Vous savez c'est grand ici, nous-mêmes on s'y perd parfois
Fasciné depuis toujours par le monde des délinquants et des déclassés, Luc Besson s'attache ici à suivre le destin tragique de deux personnages que tout oppose: le voleur n'a de cesse de se faire passer pour un grand de ce monde alors qu'il n'a aucun domicile fixe, tandis que sa proie est une femme de milliardaire en rupture avec un milieu qu'elle ne supporte plus. Chacun veut finalement s'immiscer dans l'univers de l'autre, mais leurs différentes tentatives seront systématiquement vouées à l'échec.

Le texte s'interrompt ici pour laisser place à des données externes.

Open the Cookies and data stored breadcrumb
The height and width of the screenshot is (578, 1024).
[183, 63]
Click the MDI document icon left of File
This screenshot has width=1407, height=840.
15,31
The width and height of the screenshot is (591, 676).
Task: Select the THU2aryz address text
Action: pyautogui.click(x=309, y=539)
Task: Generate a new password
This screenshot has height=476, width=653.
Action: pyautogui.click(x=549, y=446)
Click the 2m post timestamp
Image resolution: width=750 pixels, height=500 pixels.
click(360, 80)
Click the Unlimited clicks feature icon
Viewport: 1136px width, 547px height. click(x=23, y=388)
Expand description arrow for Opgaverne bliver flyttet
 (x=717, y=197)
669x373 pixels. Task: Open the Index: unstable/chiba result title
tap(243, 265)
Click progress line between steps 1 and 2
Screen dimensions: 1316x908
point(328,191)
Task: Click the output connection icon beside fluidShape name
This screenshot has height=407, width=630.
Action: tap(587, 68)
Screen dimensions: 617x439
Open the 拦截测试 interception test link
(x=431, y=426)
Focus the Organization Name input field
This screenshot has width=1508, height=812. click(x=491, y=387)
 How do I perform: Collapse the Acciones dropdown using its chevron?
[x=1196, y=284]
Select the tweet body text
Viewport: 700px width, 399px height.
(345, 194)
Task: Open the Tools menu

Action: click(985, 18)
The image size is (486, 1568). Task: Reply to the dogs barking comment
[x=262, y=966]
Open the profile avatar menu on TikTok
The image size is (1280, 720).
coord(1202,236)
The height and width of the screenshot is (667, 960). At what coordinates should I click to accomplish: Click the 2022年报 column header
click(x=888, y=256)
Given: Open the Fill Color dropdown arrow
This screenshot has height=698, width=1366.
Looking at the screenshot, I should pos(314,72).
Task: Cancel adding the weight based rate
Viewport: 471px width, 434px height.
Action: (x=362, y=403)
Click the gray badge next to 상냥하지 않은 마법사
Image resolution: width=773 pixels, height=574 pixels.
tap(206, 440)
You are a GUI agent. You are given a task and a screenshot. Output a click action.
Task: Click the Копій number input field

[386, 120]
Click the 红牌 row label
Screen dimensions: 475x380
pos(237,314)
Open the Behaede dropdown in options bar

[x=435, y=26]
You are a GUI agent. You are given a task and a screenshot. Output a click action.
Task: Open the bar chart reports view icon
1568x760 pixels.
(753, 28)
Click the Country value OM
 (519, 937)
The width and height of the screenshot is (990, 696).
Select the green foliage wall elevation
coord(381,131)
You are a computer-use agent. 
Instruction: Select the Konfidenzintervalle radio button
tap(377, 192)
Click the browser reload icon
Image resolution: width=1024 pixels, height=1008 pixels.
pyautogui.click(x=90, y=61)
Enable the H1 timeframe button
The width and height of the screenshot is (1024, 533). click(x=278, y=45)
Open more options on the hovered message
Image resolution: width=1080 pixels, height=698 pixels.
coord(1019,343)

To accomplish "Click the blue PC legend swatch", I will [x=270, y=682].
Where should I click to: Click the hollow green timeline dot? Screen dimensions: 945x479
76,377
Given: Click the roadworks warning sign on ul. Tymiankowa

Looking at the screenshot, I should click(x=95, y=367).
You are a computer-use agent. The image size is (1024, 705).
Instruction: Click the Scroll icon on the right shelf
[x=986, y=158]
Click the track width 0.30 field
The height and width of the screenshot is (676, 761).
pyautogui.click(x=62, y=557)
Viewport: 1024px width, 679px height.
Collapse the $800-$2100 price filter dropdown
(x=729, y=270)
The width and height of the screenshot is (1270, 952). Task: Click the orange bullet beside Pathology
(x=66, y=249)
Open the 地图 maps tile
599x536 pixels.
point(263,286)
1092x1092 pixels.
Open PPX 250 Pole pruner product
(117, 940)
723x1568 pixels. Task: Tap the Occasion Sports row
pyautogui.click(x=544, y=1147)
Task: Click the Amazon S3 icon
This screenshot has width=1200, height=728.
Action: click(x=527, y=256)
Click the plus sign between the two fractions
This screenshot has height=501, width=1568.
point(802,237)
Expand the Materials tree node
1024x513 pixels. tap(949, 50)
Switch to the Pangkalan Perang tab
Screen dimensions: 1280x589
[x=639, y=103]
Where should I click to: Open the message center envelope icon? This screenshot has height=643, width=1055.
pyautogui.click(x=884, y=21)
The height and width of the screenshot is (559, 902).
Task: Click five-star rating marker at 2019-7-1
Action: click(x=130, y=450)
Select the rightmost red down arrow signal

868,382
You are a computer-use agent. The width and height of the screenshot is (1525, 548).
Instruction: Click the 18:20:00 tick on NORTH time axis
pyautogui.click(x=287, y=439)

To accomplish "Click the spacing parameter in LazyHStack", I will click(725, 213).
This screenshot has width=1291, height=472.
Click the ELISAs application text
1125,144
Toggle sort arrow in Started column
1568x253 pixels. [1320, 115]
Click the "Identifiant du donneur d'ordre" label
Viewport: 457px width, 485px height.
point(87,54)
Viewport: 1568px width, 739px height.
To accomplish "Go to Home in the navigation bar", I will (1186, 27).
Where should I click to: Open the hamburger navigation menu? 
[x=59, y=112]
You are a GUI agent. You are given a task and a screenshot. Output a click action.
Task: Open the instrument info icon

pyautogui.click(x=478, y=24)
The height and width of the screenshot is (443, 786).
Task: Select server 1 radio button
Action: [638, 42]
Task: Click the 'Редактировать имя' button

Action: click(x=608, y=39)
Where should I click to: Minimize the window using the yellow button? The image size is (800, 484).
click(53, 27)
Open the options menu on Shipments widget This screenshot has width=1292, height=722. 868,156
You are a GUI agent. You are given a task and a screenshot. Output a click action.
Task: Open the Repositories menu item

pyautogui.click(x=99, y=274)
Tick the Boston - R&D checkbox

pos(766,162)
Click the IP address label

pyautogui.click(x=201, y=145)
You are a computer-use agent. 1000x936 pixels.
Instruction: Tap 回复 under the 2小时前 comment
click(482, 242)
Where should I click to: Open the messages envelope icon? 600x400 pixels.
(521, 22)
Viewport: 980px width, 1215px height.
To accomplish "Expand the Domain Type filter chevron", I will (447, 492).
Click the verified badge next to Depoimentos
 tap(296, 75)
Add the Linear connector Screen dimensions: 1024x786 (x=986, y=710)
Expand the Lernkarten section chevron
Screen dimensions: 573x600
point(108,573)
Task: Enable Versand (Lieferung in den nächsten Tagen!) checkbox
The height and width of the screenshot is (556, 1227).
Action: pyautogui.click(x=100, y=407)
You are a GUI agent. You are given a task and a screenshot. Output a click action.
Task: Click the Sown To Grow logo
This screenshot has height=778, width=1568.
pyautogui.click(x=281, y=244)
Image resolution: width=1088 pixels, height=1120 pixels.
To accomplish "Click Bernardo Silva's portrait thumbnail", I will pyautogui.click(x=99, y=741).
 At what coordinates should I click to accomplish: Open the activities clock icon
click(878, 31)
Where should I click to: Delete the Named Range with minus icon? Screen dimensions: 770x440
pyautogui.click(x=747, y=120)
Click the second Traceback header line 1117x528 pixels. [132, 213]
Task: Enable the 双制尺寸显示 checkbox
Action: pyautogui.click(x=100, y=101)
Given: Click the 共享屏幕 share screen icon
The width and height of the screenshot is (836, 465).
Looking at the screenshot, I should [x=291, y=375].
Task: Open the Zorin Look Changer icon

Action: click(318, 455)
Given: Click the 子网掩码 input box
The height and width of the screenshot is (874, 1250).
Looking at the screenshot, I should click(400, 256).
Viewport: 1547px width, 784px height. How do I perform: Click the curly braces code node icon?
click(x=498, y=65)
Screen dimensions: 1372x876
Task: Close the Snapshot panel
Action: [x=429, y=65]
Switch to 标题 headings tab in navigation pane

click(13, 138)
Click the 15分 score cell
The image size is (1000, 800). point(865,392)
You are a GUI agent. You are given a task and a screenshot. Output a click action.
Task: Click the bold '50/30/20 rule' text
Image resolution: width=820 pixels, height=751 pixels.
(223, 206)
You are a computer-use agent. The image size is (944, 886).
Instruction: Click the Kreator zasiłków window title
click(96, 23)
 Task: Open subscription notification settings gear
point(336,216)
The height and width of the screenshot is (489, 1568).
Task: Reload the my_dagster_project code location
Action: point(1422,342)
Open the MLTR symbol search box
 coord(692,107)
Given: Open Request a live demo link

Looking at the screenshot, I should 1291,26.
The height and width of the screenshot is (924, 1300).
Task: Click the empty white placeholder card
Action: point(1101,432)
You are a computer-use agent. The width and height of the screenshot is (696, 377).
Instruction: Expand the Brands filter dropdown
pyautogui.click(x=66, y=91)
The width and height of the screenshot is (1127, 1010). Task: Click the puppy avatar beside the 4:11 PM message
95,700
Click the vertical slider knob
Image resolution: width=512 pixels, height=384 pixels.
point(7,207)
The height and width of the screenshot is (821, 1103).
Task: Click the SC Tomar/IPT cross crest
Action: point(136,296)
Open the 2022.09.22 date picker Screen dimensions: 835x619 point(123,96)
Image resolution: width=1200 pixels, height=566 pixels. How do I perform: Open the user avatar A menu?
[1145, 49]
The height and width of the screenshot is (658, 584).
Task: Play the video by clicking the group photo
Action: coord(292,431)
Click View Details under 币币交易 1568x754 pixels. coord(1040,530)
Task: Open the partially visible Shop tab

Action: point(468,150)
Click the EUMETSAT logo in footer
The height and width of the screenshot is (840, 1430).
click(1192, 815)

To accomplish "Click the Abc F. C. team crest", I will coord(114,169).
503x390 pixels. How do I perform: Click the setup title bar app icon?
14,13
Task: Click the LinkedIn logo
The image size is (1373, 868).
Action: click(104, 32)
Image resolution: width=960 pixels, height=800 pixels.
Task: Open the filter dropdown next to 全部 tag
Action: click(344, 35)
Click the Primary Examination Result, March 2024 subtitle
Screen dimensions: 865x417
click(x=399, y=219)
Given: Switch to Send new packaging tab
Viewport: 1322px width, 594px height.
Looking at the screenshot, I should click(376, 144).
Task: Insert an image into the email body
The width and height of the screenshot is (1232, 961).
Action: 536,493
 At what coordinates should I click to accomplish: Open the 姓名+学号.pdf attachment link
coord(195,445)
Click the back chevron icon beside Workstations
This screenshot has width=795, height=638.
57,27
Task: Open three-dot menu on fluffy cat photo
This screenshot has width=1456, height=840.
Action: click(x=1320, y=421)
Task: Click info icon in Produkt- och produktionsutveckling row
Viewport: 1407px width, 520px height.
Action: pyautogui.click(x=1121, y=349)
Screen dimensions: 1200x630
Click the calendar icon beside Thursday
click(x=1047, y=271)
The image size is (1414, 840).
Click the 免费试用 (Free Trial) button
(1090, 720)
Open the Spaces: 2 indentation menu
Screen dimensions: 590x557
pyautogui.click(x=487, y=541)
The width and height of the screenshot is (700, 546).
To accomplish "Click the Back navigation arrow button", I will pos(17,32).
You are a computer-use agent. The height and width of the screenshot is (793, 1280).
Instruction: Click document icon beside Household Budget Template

Le script de "Subway", parfois très maladroit, marche sur des oppositions binaires: monde souterrain des clochards contre univers raffiné des élites, gendarmes contre voleurs, amour contre autorité. Au milieu de cette société totalement compartimentée, où le destin de chacun semble inscrit dès la naissance, se débattent un certain nombre de personnages décalés, figures grotesques prises au piège d'un modèle préétabli.
Projet très ambitieux, "Subway" est également marqué par un esthétisme sublime. La réalisation virtuose de Besson éclate effectivement à chaque plan: la caméra virevolte et flotte dans les couloirs du métro avec une aisance extraordinaire pour l'époque. On comprend donc mieux pourquoi le public fut scotché par cette oeuvre novatrice sur le plan formel et ambitieuse sur le plan narratif. La présence des deux stars les plus hot du moment a également fait beaucoup pour transformer ce film en succès populaire. Isabelle Adjani était alors au sommet de sa carrière, tandis que Christophe Lambert sortait tout juste du triomphe de Greystoke. Ce duo très fashion est épaulé par un Michel Galabru impérial et de jeunes espoirs qui ont fait bien du chemin depuis, de Jean-Hugues Anglade à Jean Reno en passant par Jean-Pierre Bacri.
Totalement ancré dans l'esthétique urbaine et glaciale des années 80, ce second opus de Besson n'est pourtant pas exempt de défauts majeurs. Le scénario manque cruellement de structure et les personnages ne sont souvent que des figures archétypales dépourvues de la moindre psychologie. Grâce à une mise en scène impeccable, le cinéaste arrive à camper en quelques plans des caractères qui n'évoluent pas d'un iota par la suite, donnant l'étrange impression d'un film en points de suspension. L'ambiance surréaliste est variablement convaincante et de nombreuses séquences tombent à l'eau, comme si l'auteur se contrefichait finalement de ce qu'il raconte. Enfin, l'humour déployé ne fait que renforcer l'impression d'immaturité générale. Cela n'empêcha pourtant pas le film d'être le premier gros succès commercial de Besson, tout en obtenant trois Césars, dont celui du meilleur acteur pour un Christophe Lambert moyennement convaincant.
Improbable grand écart entre recettes classiques du cinéma d'action et poétisation du réel, "Subway" apparaît aujourd'hui comme un film hybride, aux influences multiples parfois mal digérées.